- _EXERCISES_
A) In the inequality thread, what condition is placed on a^2+b^2+c^2 in the strengthening?
B) List every fraction that is added together on the left side of the strengthened inequality in the inequality thread.
C) From the inequality thread, write out the passage from "Thus it suffices" to "lucid it is.".

- _DOCUMENT_
RMO Inequality practice (2) (Original)

$a,b,c$ are positive reals right?

$\large {\sum_{cyc} \dfrac{a^3}{a^2+ab+b^2} \\ = \sum_{cyc} \dfrac{a^4}{a(a^2+ab+b^2)} \\ \geq \dfrac{\left(\displaystyle\sum_{cyc} a^2\right)}{\displaystyle\sum_{cyc} a(a^2+ab+b^2)} \\ = \dfrac{(a^2+b^2+c^2)^2}{(a+b+c)(a^2+b^2+c^2)} \\ = \dfrac{a^2+b^2+c^2}{a+b+c} \\ \geq \dfrac{(a+b+c)^2}{3(a+b+c)} \\ = \dfrac{a+b+c}{3} }$

Thus it suffices to prove that:

$\large{\dfrac{a+b+c}{3} \geq \dfrac{3abc}{ab+bc+ac} \Rightarrow (a+b+c)(ab+bc+ac) \geq 9abc}$

Proof:

$\large{(a+b+c)(ab+bc+ac) \\ = \sum_{cyc} (a^2b+abc+a^2c) \\ = 3abc + \sum_{cyc} a^2(b+c) \\ = 3abc+abc\left(\sum_{cyc} \dfrac{a(b+c)}{bc}\right) \\ = 3abc+abc\left(\sum_{cyc} \left(\dfrac{a}{b}+\dfrac{b}{a}\right)\right) \\ \geq 3abc+6abc = 9abc}$

Here's a strengthening (albeit not a very good one):

Given that $a^2+b^2+c^2=1$, prove that $\dfrac{na}{b+nc}+\dfrac{nb}{c+na}+\dfrac{nc}{a+nb}\ge \dfrac{3n}{n+3(a^3b+b^3c+c^3a)}$

Yay! I got inspired by this note quite lucid it is.

- _GIVEN DATA_
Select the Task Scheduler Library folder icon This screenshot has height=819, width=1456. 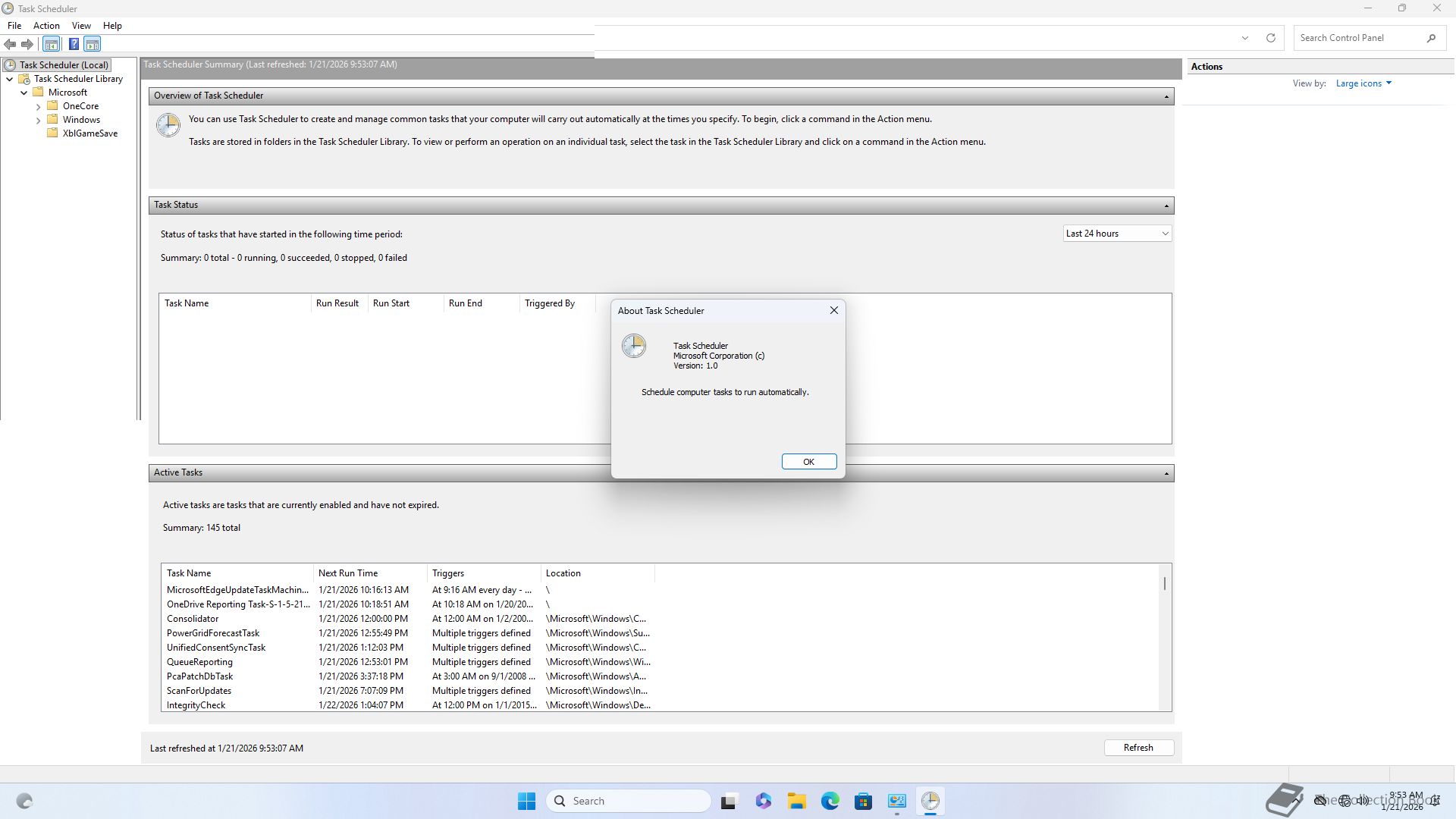coord(24,79)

- _EXPECTED RESPONSES_
A) a^2+b^2+c^2 = 1

B) na/(b+nc), nb/(c+na), nc/(a+nb)

C)
Thus it suffices to prove that:

$\large{\dfrac{a+b+c}{3} \geq \dfrac{3abc}{ab+bc+ac} \Rightarrow (a+b+c)(ab+bc+ac) \geq 9abc}$

Proof:

$\large{(a+b+c)(ab+bc+ac) \\ = \sum_{cyc} (a^2b+abc+a^2c) \\ = 3abc + \sum_{cyc} a^2(b+c) \\ = 3abc+abc\left(\sum_{cyc} \dfrac{a(b+c)}{bc}\right) \\ = 3abc+abc\left(\sum_{cyc} \left(\dfrac{a}{b}+\dfrac{b}{a}\right)\right) \\ \geq 3abc+6abc = 9abc}$

Here's a strengthening (albeit not a very good one):

Given that $a^2+b^2+c^2=1$, prove that $\dfrac{na}{b+nc}+\dfrac{nb}{c+na}+\dfrac{nc}{a+nb}\ge \dfrac{3n}{n+3(a^3b+b^3c+c^3a)}$

Yay! I got inspired by this note quite lucid it is.